2. You are useful, well, hopefully
Since now you’ve made the list, what next? Think of any skill that you can offer to fit in the dynamic travel industry. We all have skills that can be used and applied to different setups: from website designers to software engineers, sales to writing, basically anything that fits in the travel world. Try to discover the services that you can offer to tour operators and spam them with your CV.
3. Skills and Services:
- Writing: I started as a content writer with an adventure tour operator. My initial projects were about dreaming and writing descriptions for places I had never been to. Frequent travel wasn’t a part of my job; however, it helped me understand adventure travel as an industry, network better, and I gradually developed a flare for writing. This, in turn, helped me heaps in future. So even if your first travel job doesn’t make you Instagram famous, take it. At a later stage, you can start writing for travel websites, magazines and other portals. But the idea is to find somewhere, or rather any ground to set foot in the travel realm. Once you are there, extending your branches further is the next step.
- Travel photography and videography: This has nothing to do with the romanticised version that Bollywood paints. You will shoot in all sorts of weather/time/places/hardships and spend some sweet time with patience—testing editing softwares. However, this will really place you be ahead in the game. All the travel companies are on a lookout for people who can document experiences. In the world we live in, sadly videos are more appealing than books and write-ups. Thus travel photography and videography can help you kickstart a career in travel. Take the initial few projects, even if they don’t pay well or at all. Keep building your portfolio, and you’ll get there.
- Blogging: Once you have enough travel content to display, get your website. There are several ways such as advertising and affiliating to barter or even earn through blogging.
- Trip leader: He isn’t the cool tattooed guy. This could be anyone who knows a place well enough to lead a trip and manage folks. For those who are more inclined towards mountains, a certification from mountaineering schools will definitely be a big plus.
- Sales: Several travel companies, will be happy to sponsor your trip if you bring more people on the table. For instance, I wanted to trek to the Kanchendzonga Base Camp, rather than spending a whopping sum of amount, I contacted the local tour operators and offered them, ten clients, in return, they sponsored my trip. Last year, I organised a trip and sponsored two folks who helped me with more clients.
4. More skills
This traveller friend, handpicks homestays or resorts, based on the location he wants to travel. For instance, he wanted to spend his last summer in Nepal. He picked up the job of a lodge manager and jolly well fulfilled his dream. What’s more, he even earned some for his upcoming adventures. Another inspiring example— this fellow traveller I met in Goa. She is a graffiti artist. She reaches out to resorts and homestays with her cool graffiti samples and travels all around the world painting it even more beautiful.
5. Audience matters
Apart from trading skills, it is advisable to network well and create an engaging client and audience base. One does not become a travel influencer overnight. So while you are travelling, create social media profiles that help your work reach a greater audience. It takes time, but this is exactly what helps you build your brand and be the king of networking. Once you have a decent following on social media, it is easy to approach travel operators to sponsor your trips. One of the most effective ways of building an audience is travel documentation and creating a regular hullabaloo about your travel stories and real-life experiences.

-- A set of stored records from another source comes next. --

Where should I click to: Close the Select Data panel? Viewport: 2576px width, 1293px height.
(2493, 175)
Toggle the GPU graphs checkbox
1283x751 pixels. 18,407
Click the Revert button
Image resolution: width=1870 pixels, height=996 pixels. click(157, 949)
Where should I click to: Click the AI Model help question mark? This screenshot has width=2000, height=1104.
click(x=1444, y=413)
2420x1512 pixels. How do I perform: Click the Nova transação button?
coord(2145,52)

6. Barter and the rise of Volunteer Tourism in India
I have this wonderful friend, who loves farming and travelling. She explores off the grid locations by working in farms and living with locals. For income, she runs an active Instagram page that deals in organic farm products. Think about this; there are two important things happening here— One, she is travelling and being hosted by farmers. Two, she is promoting local farmers by helping them sell their products.
So I am saying, you don’t need money to travel. You need contacts. For now, these are some of the ways, to enjoy the perks of sponsored travel and even earn while on the go. I am sure there are more. Let’s keep exploring them and keep travelling.